• _TASK DETAILS_:
Rewrite these lines, swapping "Locate an element" for "Pinpoint an element" and leaving everything else unchanged.

• _RECORDS FOR THE EXERCISE_:
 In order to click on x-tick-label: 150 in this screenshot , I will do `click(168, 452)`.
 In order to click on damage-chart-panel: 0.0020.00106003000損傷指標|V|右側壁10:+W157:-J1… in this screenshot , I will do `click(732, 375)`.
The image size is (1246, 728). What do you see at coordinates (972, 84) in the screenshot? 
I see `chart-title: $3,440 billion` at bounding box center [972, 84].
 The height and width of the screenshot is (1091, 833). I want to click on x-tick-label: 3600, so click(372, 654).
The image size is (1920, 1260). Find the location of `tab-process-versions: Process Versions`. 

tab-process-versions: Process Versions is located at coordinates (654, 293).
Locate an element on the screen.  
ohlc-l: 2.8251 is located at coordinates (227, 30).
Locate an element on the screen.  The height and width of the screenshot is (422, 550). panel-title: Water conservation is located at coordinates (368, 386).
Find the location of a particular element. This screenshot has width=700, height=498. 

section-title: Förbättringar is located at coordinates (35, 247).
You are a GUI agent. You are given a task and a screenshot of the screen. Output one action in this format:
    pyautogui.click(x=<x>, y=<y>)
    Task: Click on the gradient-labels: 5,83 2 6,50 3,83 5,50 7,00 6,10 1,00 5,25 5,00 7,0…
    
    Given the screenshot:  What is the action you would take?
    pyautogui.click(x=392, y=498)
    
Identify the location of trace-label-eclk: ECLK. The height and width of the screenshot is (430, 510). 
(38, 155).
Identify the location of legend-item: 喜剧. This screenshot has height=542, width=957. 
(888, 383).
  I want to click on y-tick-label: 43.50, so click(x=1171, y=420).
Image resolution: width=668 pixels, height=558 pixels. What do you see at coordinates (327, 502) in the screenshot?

• _OUTPUT BELOW_:
 In order to click on x-tick-label: 150 in this screenshot , I will do `click(168, 452)`.
 In order to click on damage-chart-panel: 0.0020.00106003000損傷指標|V|右側壁10:+W157:-J1… in this screenshot , I will do `click(732, 375)`.
The image size is (1246, 728). What do you see at coordinates (972, 84) in the screenshot? 
I see `chart-title: $3,440 billion` at bounding box center [972, 84].
 The height and width of the screenshot is (1091, 833). I want to click on x-tick-label: 3600, so click(372, 654).
The image size is (1920, 1260). Find the location of `tab-process-versions: Process Versions`. 

tab-process-versions: Process Versions is located at coordinates (654, 293).
Pinpoint an element on the screen.  
ohlc-l: 2.8251 is located at coordinates (227, 30).
Pinpoint an element on the screen.  The height and width of the screenshot is (422, 550). panel-title: Water conservation is located at coordinates (368, 386).
Find the location of a particular element. This screenshot has width=700, height=498. 

section-title: Förbättringar is located at coordinates (35, 247).
You are a GUI agent. You are given a task and a screenshot of the screen. Output one action in this format:
    pyautogui.click(x=<x>, y=<y>)
    Task: Click on the gradient-labels: 5,83 2 6,50 3,83 5,50 7,00 6,10 1,00 5,25 5,00 7,0…
    
    Given the screenshot:  What is the action you would take?
    pyautogui.click(x=392, y=498)
    
Identify the location of trace-label-eclk: ECLK. The height and width of the screenshot is (430, 510). 
(38, 155).
Identify the location of legend-item: 喜剧. This screenshot has height=542, width=957. 
(888, 383).
  I want to click on y-tick-label: 43.50, so click(x=1171, y=420).
Image resolution: width=668 pixels, height=558 pixels. What do you see at coordinates (327, 502) in the screenshot?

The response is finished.